Ketika istighatsah digelar untuk memohon kepada Allah, yang dilambangkan seperti orang yang mengerjakan shalat istisqa’, sehingga yang hadir harus menggunakan tsiyaabul fadhlah (pakaian sederhana), bahkan sebelumnya diusahakan untuk puasa dahulu. Dalam majelis itu seluruhnya khusyu’ memohon kepada Allah untuk segera diberi air hujan. Istighatsah seharusnya seperti itu, namun akhir-akhir ini menjadi ajang tersendiri, yakni digunakan untuk pementasan para pejabat di hadapan rakyatnya. Sangat disayangkan, padahal sebagaimana firman Allah dalam surah Al Anfaal [9] : 9.
Siapapun yang secara bersama-sama memohon kepada Allah, dengan cara yang bagus,maka Allah akan mengabulkannya. Artinya jika ada kelompok orang yang melakukan istighatsah kemudian tidak mendapat ijabah, maka perlu dipertanyakan apakah mereka melakukan itu hanya substansial ataukah hanya formalistik.
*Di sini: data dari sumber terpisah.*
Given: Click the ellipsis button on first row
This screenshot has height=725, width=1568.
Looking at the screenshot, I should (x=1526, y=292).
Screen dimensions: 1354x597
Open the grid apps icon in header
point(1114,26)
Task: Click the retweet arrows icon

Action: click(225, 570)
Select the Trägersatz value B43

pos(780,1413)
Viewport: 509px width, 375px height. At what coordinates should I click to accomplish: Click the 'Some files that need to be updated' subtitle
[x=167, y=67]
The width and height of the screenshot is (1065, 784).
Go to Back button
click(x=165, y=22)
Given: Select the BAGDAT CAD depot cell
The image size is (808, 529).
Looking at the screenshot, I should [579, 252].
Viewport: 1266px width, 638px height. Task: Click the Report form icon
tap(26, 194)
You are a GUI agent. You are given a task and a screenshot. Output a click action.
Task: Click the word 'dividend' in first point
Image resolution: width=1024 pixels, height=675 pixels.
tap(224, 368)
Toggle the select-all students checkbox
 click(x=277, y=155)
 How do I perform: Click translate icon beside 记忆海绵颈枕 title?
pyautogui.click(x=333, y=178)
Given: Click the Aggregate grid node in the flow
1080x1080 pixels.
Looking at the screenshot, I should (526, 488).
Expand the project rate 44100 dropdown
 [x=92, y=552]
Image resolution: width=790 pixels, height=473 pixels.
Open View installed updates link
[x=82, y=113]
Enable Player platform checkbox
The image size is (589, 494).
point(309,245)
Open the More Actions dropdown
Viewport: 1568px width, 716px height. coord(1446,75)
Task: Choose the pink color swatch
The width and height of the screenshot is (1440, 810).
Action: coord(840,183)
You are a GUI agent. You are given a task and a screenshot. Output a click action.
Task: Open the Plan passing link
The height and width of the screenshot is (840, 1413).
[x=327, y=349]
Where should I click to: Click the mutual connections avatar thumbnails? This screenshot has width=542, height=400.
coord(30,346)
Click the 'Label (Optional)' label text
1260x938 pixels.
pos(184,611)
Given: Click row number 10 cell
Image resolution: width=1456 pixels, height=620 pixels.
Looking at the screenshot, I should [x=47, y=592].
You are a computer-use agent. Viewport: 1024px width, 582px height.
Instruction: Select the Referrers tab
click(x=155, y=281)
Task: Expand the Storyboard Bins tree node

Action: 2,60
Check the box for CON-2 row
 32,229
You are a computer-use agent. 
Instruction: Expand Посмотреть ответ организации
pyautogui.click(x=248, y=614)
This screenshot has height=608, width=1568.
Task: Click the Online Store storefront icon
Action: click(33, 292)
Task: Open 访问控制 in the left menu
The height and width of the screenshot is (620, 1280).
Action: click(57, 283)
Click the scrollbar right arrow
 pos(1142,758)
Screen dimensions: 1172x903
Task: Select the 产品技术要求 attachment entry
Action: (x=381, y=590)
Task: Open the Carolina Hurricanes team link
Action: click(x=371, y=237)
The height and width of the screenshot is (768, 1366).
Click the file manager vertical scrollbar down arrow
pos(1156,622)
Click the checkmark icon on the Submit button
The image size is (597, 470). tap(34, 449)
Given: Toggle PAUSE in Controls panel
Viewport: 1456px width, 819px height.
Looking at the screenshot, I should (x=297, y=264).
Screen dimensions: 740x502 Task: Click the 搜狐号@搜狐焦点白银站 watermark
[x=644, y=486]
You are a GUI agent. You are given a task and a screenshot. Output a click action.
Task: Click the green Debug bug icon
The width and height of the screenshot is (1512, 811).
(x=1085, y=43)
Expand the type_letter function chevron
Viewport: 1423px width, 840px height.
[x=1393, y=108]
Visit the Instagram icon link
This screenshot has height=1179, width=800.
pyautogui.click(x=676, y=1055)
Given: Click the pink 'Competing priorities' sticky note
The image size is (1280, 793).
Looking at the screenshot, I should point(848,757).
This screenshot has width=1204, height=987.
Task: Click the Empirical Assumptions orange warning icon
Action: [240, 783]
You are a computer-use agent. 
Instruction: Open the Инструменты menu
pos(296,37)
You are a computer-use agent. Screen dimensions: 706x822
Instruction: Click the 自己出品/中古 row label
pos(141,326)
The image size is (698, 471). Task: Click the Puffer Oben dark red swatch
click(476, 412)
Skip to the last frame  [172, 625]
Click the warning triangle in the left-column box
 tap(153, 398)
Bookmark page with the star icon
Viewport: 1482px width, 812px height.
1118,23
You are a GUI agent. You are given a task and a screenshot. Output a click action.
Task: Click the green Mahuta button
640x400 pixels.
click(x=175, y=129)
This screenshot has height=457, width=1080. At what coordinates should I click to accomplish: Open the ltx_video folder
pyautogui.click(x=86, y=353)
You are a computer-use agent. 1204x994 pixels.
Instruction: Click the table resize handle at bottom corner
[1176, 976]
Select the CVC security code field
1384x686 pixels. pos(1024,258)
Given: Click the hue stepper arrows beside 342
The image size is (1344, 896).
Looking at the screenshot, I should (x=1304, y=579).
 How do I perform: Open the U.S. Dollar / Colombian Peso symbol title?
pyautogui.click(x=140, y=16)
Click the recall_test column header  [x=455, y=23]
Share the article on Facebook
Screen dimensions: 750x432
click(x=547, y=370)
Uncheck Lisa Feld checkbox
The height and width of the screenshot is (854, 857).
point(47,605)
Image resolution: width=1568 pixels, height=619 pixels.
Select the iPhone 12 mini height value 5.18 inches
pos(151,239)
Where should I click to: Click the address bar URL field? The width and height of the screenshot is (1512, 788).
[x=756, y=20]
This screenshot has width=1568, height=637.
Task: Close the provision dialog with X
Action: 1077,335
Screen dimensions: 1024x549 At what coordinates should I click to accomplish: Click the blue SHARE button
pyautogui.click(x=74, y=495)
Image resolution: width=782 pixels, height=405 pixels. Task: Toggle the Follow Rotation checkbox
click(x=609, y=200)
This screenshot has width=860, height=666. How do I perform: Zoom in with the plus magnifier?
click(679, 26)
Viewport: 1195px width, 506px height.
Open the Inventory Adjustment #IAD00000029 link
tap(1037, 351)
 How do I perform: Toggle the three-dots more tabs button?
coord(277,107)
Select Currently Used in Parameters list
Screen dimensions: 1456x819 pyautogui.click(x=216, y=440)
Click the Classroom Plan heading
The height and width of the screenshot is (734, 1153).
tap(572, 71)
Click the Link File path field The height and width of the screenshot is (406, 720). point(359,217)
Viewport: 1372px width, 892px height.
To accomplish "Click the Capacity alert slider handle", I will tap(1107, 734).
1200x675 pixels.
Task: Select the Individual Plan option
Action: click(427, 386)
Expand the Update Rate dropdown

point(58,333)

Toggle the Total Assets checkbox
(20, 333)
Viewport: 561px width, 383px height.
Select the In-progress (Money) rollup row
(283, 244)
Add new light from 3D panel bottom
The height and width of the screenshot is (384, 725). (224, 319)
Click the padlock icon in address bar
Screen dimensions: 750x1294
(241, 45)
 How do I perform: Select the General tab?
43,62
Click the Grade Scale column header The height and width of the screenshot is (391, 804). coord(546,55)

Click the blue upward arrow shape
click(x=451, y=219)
Bulan lalu, jamiyah NU bermuktamar, dan dalam waktu bersamaan Muhammadiyah juga bermuktamar, dan hampir bersamaan pula MUI juga bermusyawarah besar. Namun semuanya tidak ada yang mengangkat masalah tentang “pengentasan kemiskinan” menjadi rekomendasi utama mereka. Yang ada hanya Islam Nusantara, Islam berkemajuan, Peradaban, dll. Padahal substansi keagamaan menurut surah Al Maauun [107] , pendusta agama itu bukanlah mereka yang malas melakukan shalat, tetapi mereka yang terdepan, orang yang menjadi pendusta agama adalah orang yang tidak mempunyai kepedulian sosial. Sementara, ahli ekonomi menghitung biaya ke Makkah yang digunakan umat Islam untuk umrah dan haji dalam satu tahun sekitar 170 triliun. Artinya Islam mengedepankan, bahwa amal substansial yang bisa bermanfaat bagi orang lain lebih dilihat oleh Allah dibanding dengan bermanfaat bagi diri sendiri.

Terakhir, sebaiknya seorang muslim mempunyai amal andalan. Artinya seorang muslim hendaknya ibadahnya tidak hanya rutinitas saja tetapi harus mempunyai amal yang diyakini dalam diri kita sendiri bahwa amal itulah yang berpotensi bisa menghantarkan kita masuk surga dengan amalan itu.